Marathon Oil’s Droshky development in the deepwater Gulf of Mexico began operations on time and under budget on 15 July and has since ramped up production to approximately 45,000 net bbl/day of oil equivalent, consisting of approximately 39,000 bbl/day of liquid hydrocarbons and 39 million cu ft/day of natural gas.
The Droshky development consists of four wells tied back to the third-party Bullwinkle platform. Three of the four wells are producing at better-than-projected levels, while production from the fourth well has been delayed due to an equipment issue. Marathon plans to re-enter the fourth well in Q1 2011 to make the necessary repairs.

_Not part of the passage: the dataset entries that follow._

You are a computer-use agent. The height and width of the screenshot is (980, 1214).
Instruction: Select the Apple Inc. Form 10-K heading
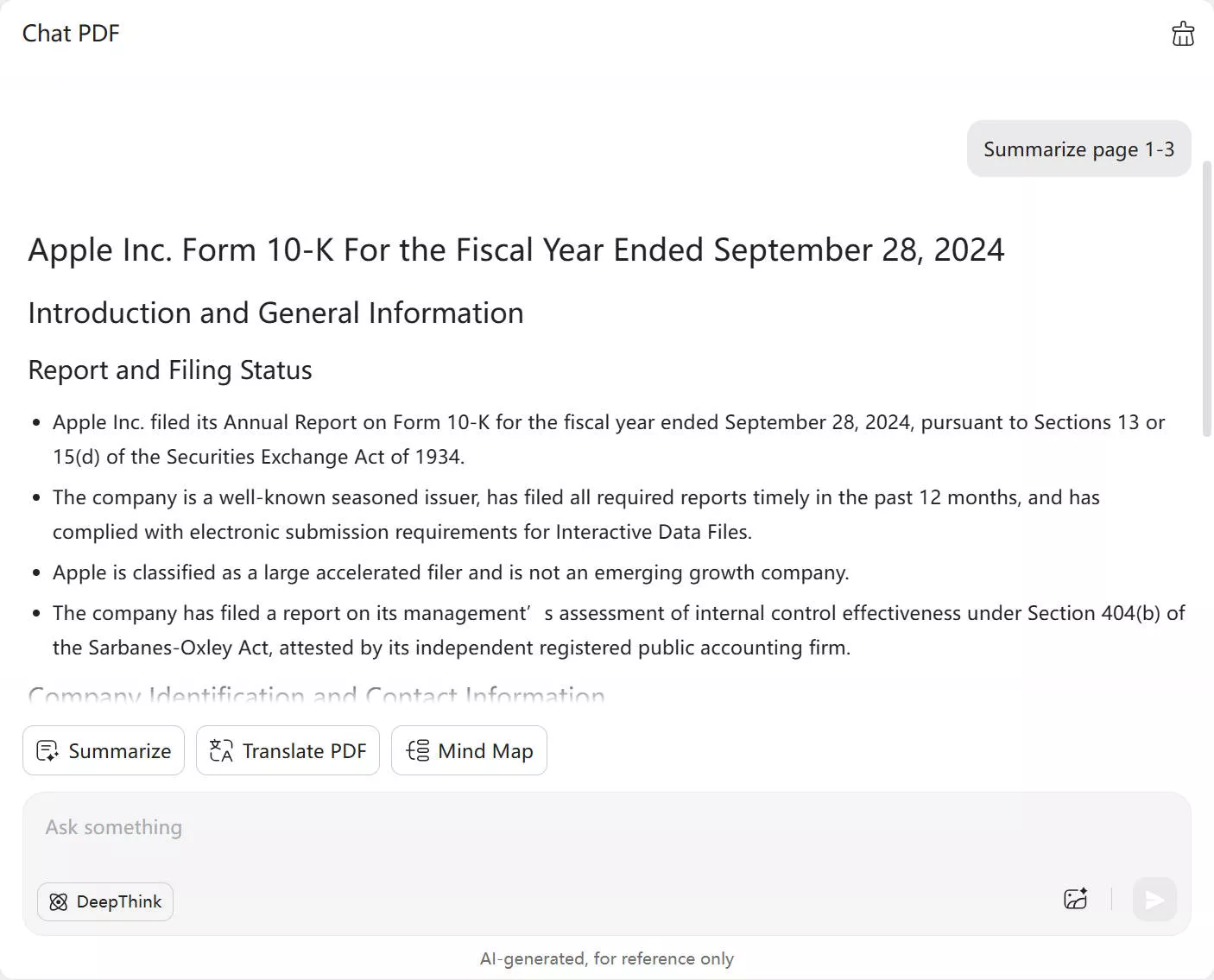pos(516,250)
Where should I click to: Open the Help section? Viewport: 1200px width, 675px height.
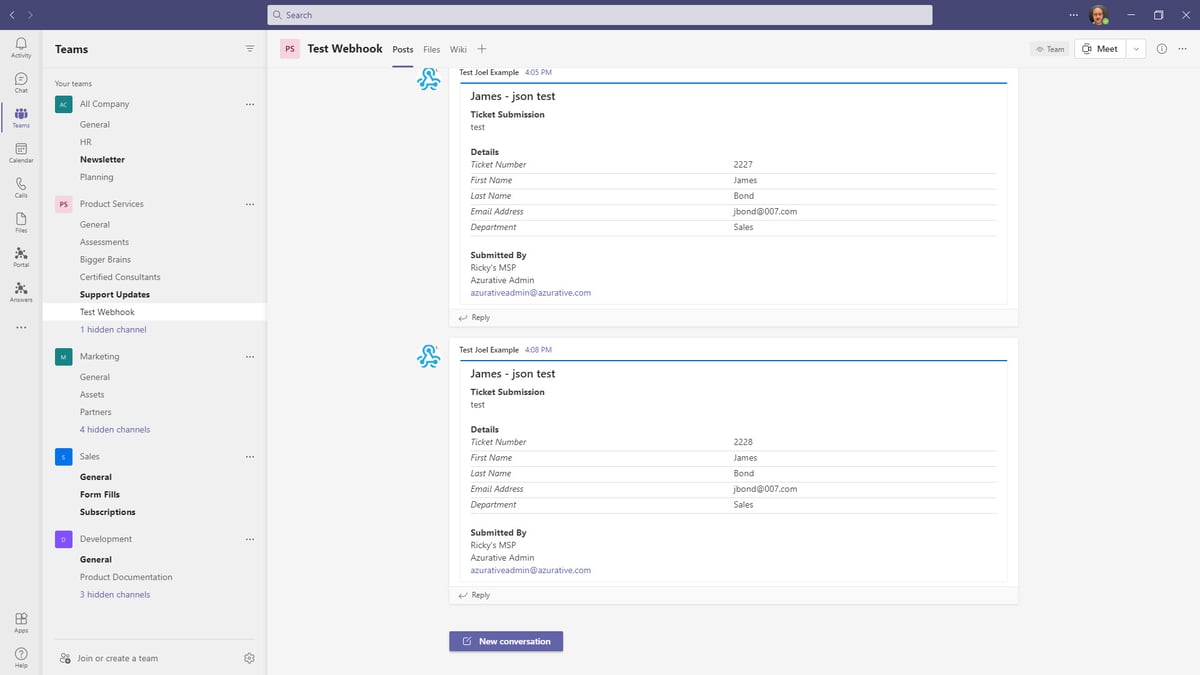[20, 655]
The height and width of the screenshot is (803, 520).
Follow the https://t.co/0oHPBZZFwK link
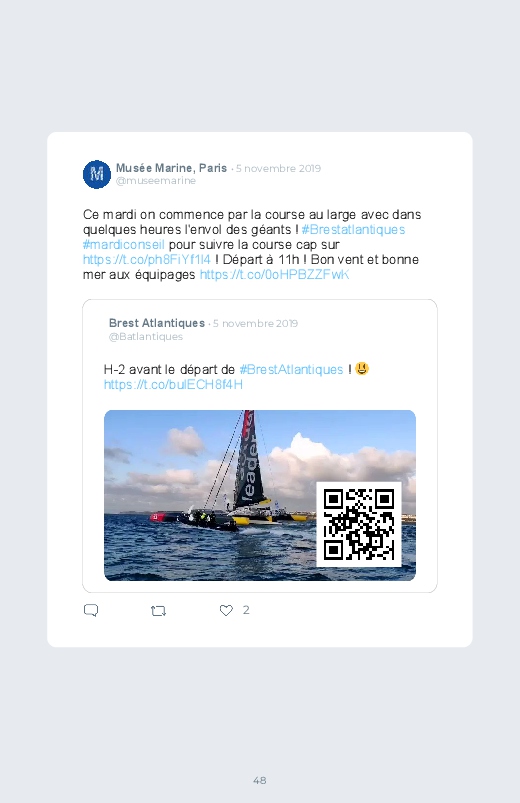coord(275,274)
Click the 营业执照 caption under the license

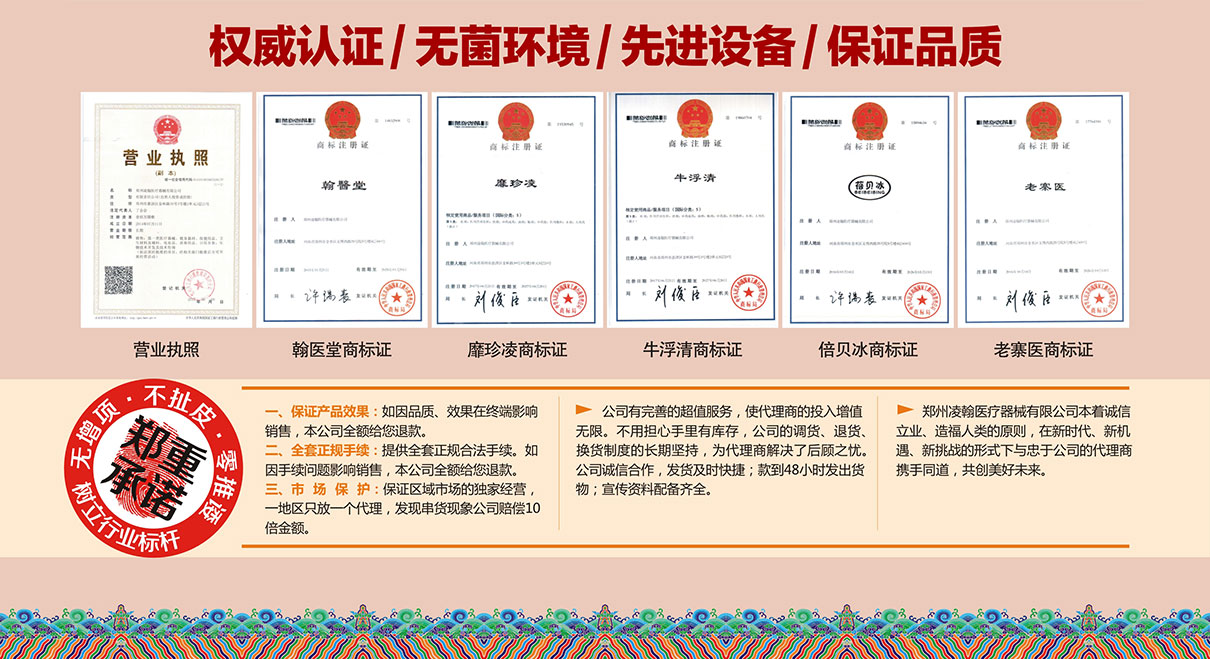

“The Droshky field is performing well with good reservoir quality,” said Dave Roberts, Marathon’s executive vice president, Upstream. “Droshky is a successful development that is contributing significant, profitable production and value to Marathon’s Upstream portfolio.”
Marathon expects Droshky to produce at a peak rate of approximately 45,000 net bbl/day of oil equivalent, down from the original estimate of approximately 50,000 net bbl/day of oil equivalent. The additional work on the fourth well is expected to add approximately $25 million to the total project cost.
Droshky is located in approximately 3,000 ft of water in Green Canyon Block 244, about 160 miles southwest of New Orleans.